* INSTRUÇÃO A
Copie sem nenhuma alteração as linhas da listagem que começam na linha que contém "You are a GUI" e terminam na linha que contém "Action: (44, 11)", incluindo essas duas, e deixe as imagens fora da resposta.

* TEXTO EXTRAÍDO
────────────────────────────────────────
O ano de 1992 é especial para cada torcedor rubro-negro, ainda mais para mim. Eu nasci em 1992 e precisei de apenas 12 dias de existência para conhecer a maior alegria no mundo, ser campeão com o Flamengo. Parece coisa de destino, eu era predestinado a ser rubro-negro.
E o ano de 1992 começou para o Flamengo com uma grande notícia, Júnior, craque do campeonato carioca de 1991 e que cogitava pendurar as chuteiras, assinou por mais uma temporada, a 15a dele no Flamengo. No seu livro Minha paixão pelo futebol, o antigo Capacete, agora de cabelo grisalho, explica: “Afinal, que motivo teria para abandonar o futebol no momento em que jogava bem, fora eleito o craque regional e a torcida, em coro, pedia para ficar? Talvez, a consciência de, quase aos 38 anos, estar muito velho para jogar poderia ser uma razão. Mas nós jogadores somos vaidosos – é natural. Eu vivia uma fase ótima, talvez melhor do que a experimentada em Pescara, logo que saí do Torino. Minha motivação para treinar era inquebrantável. Até o que me preocupava, o condicionamento físico, vinha sendo contornado por competentes preparadores. O treinamento era de tal modo planejado que conseguia manter o ritmo dos mais jovens até o fim de cada jogo. Passei a me ocupar milimetricamente da alimentação e, em consequência, o rendimento melhorou”. E a ótima, decisiva notícia veio em dose dupla, com o eterno Violino Carlinhos confirmado como técnico por mais uma temporada. Ainda Júnior: “Na época da renovação, em 1991, após a conquista do Estadual, numa vitória contra o Fluminense, Carlinhos, nosso treinador, perguntou se eu ia renovar o contrato. Devolvi a pergunta: ‘E você?’ Em seguida, emendei: ‘Se você assinar por mais uma temporada, eu também assino’”.
────────────────────────────────────────
* DADOS
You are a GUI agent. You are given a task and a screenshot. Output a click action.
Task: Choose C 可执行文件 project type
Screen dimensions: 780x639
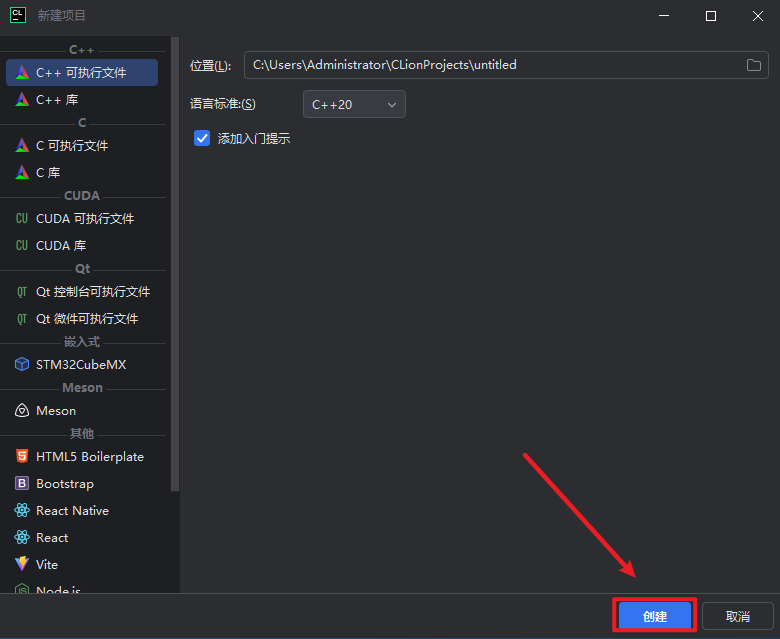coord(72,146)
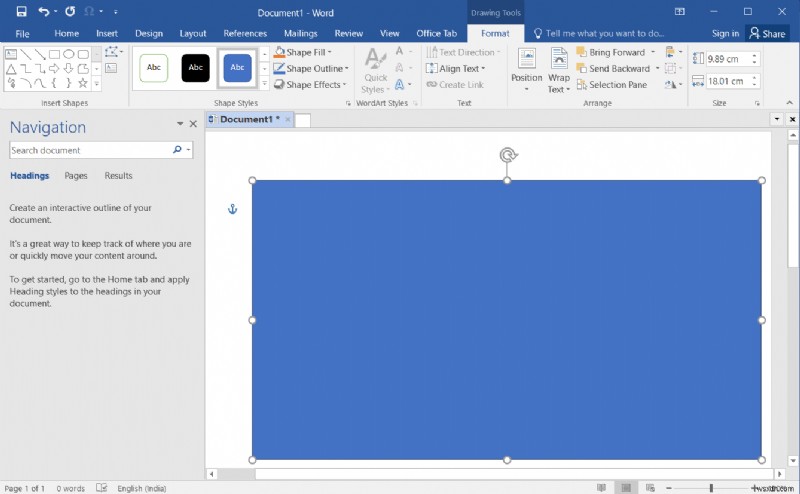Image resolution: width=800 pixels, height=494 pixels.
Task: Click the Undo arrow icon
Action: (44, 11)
────────────────────────────────────────
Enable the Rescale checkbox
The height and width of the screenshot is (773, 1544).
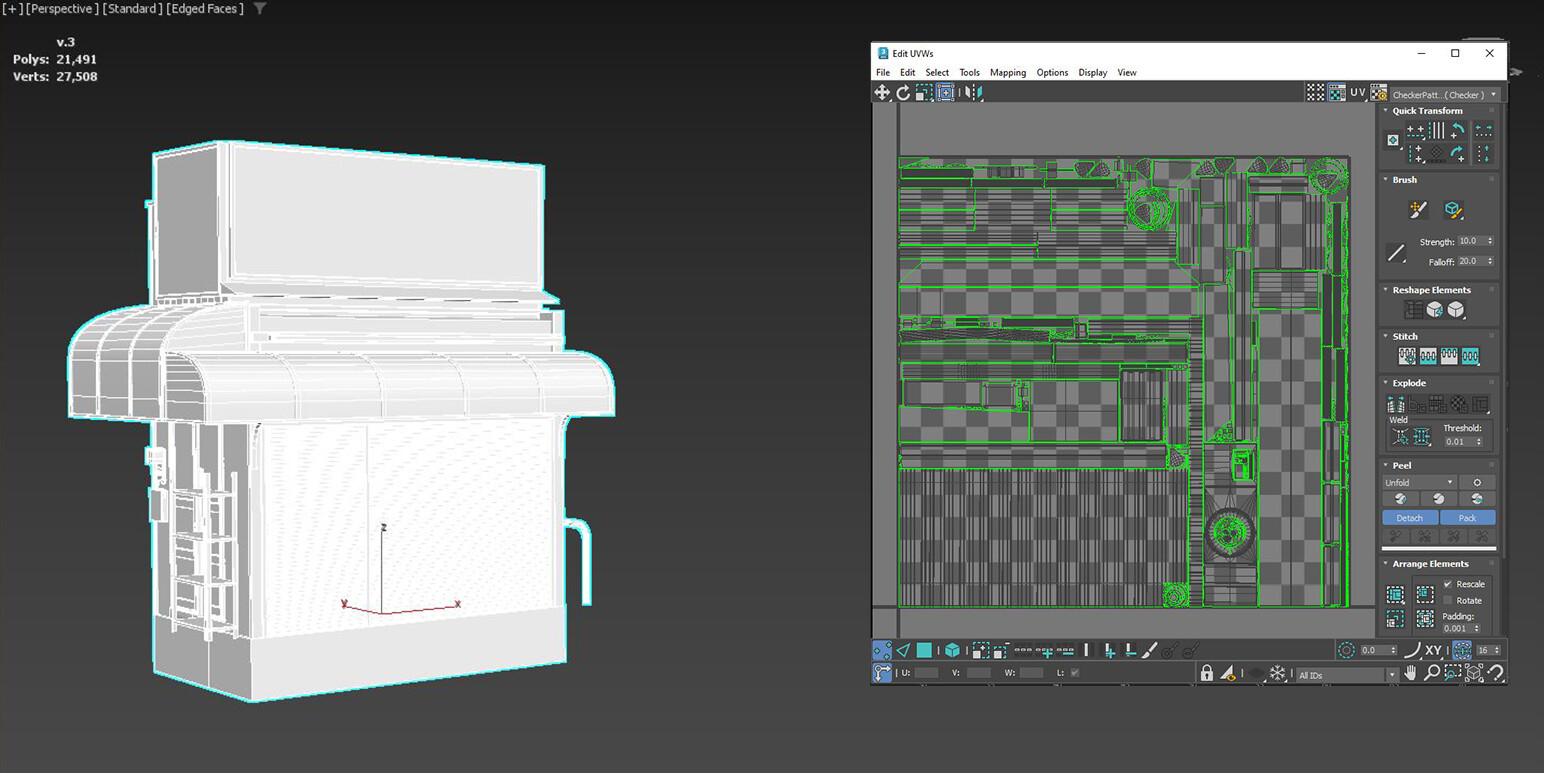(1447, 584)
────────────────────────────────────────
* INSTRUÇÃO B
De acordo com o texto sobre o Flamengo em 1992, qual temporada de Júnior no clube seria a que ele assinou para jogar naquele ano?

* RESOLUÇÃO A
You are a GUI agent. You are given a task and a screenshot. Output a click action.
Task: Choose C 可执行文件 project type
Screen dimensions: 780x639
coord(72,146)
Image resolution: width=800 pixels, height=494 pixels.
Task: Click the Undo arrow icon
Action: (44, 11)

* RESOLUÇÃO B
A 15ª temporada dele no Flamengo.